Reproduce, word for word and in full, the passage below on image collection with KartaView.

**PASSAGE GIVEN**
=-=-=

Image Collection Using KartaView
A few years ago, we realised a strong demand to better understand the streets where our driver-partners and consumers go, with the purpose to better fulfil their needs and also, to quickly adapt ourselves to the rapidly changing environment in the Southeast Asian cities.
One way to fulfil that demand was to create an image collection platform named KartaView which is Grab Geo’s platform for geotagged imagery. It empowers collection, indexing, storage, retrieval of imagery, and map data extraction.
KartaView is a public, partially open-sourced product, used both internally and externally by the OpenStreetMap community and other users. As of 2021, KartaView has public imagery in over 100 countries with various coverage degrees, and 60+ cities of Southeast Asia. Check it out at here.
Why Image Blurring is Important
Incidentally, many people and licence plates are in the collected images, whose privacy is a serious concern. We deeply respect all of them and consequently, we are using image obfuscation as the most effective anonymisation method for ensuring privacy protection.
Because manually annotating the regions in the picture where faces and licence plates are located is impractical, this problem should be solved using machine learning and engineering techniques. Hence we detect and blur all faces and licence plates which could be considered as personal data.
In our case, we have a wide range of picture types: regular planar, very wide and 360 pictures in equirectangular format collected with 360 cameras. Also, because we are collecting imagery globally, the vehicle types, licence plates, and human environments are quite diverse in appearance, and are not handled well by off-the-shelf blurring software. So we built our own custom blurring solution which yielded higher accuracy and better cost efficiency overall with respect to blurring of personal data.

=-=-=

**PROVIDED MATERIAL**
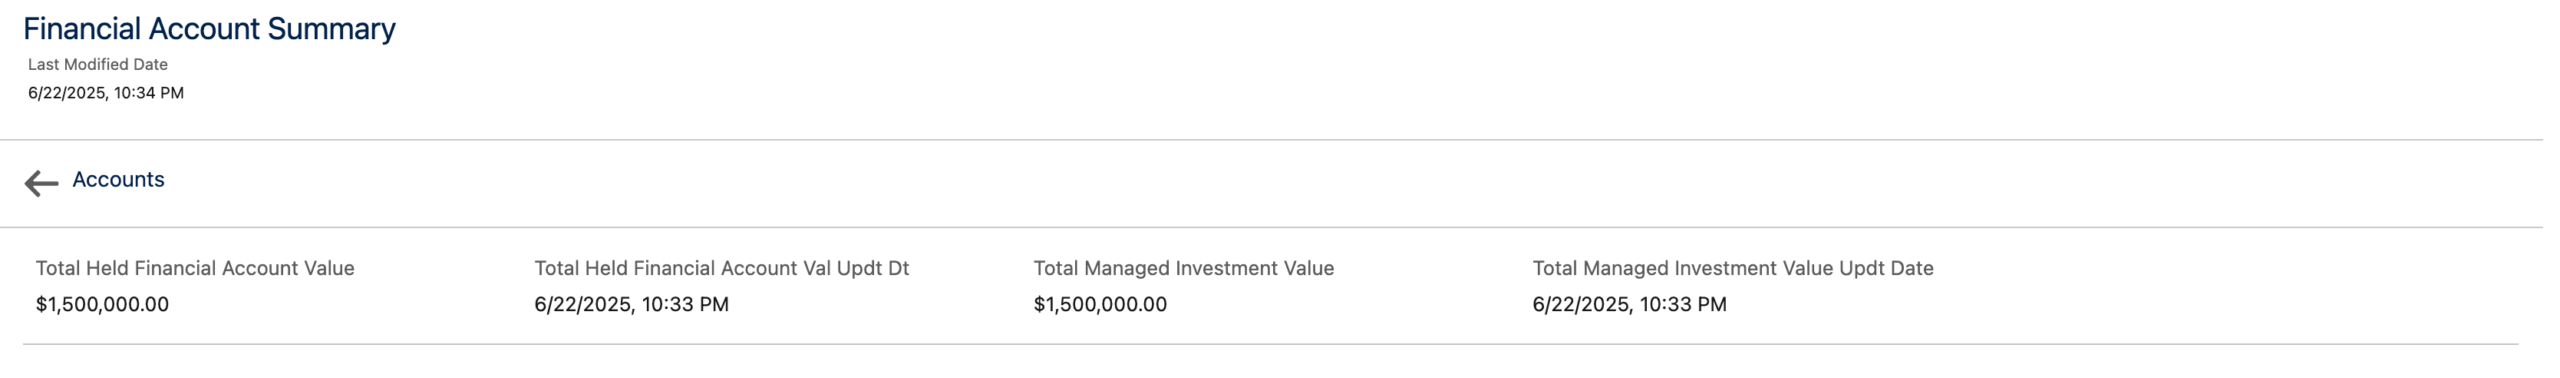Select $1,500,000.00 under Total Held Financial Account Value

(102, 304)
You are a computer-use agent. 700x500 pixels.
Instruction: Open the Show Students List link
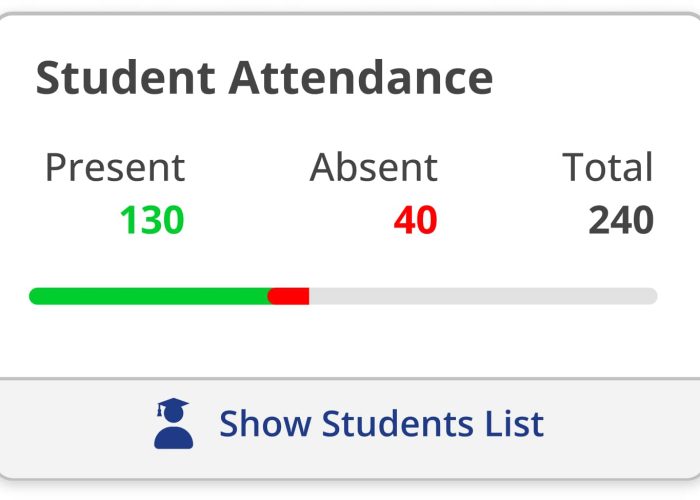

=-=-=

**FINISHED EXERCISE**
Image Collection Using KartaView
A few years ago, we realised a strong demand to better understand the streets where our driver-partners and consumers go, with the purpose to better fulfil their needs and also, to quickly adapt ourselves to the rapidly changing environment in the Southeast Asian cities.
One way to fulfil that demand was to create an image collection platform named KartaView which is Grab Geo’s platform for geotagged imagery. It empowers collection, indexing, storage, retrieval of imagery, and map data extraction.
KartaView is a public, partially open-sourced product, used both internally and externally by the OpenStreetMap community and other users. As of 2021, KartaView has public imagery in over 100 countries with various coverage degrees, and 60+ cities of Southeast Asia. Check it out at here.
Why Image Blurring is Important
Incidentally, many people and licence plates are in the collected images, whose privacy is a serious concern. We deeply respect all of them and consequently, we are using image obfuscation as the most effective anonymisation method for ensuring privacy protection.
Because manually annotating the regions in the picture where faces and licence plates are located is impractical, this problem should be solved using machine learning and engineering techniques. Hence we detect and blur all faces and licence plates which could be considered as personal data.
In our case, we have a wide range of picture types: regular planar, very wide and 360 pictures in equirectangular format collected with 360 cameras. Also, because we are collecting imagery globally, the vehicle types, licence plates, and human environments are quite diverse in appearance, and are not handled well by off-the-shelf blurring software. So we built our own custom blurring solution which yielded higher accuracy and better cost efficiency overall with respect to blurring of personal data.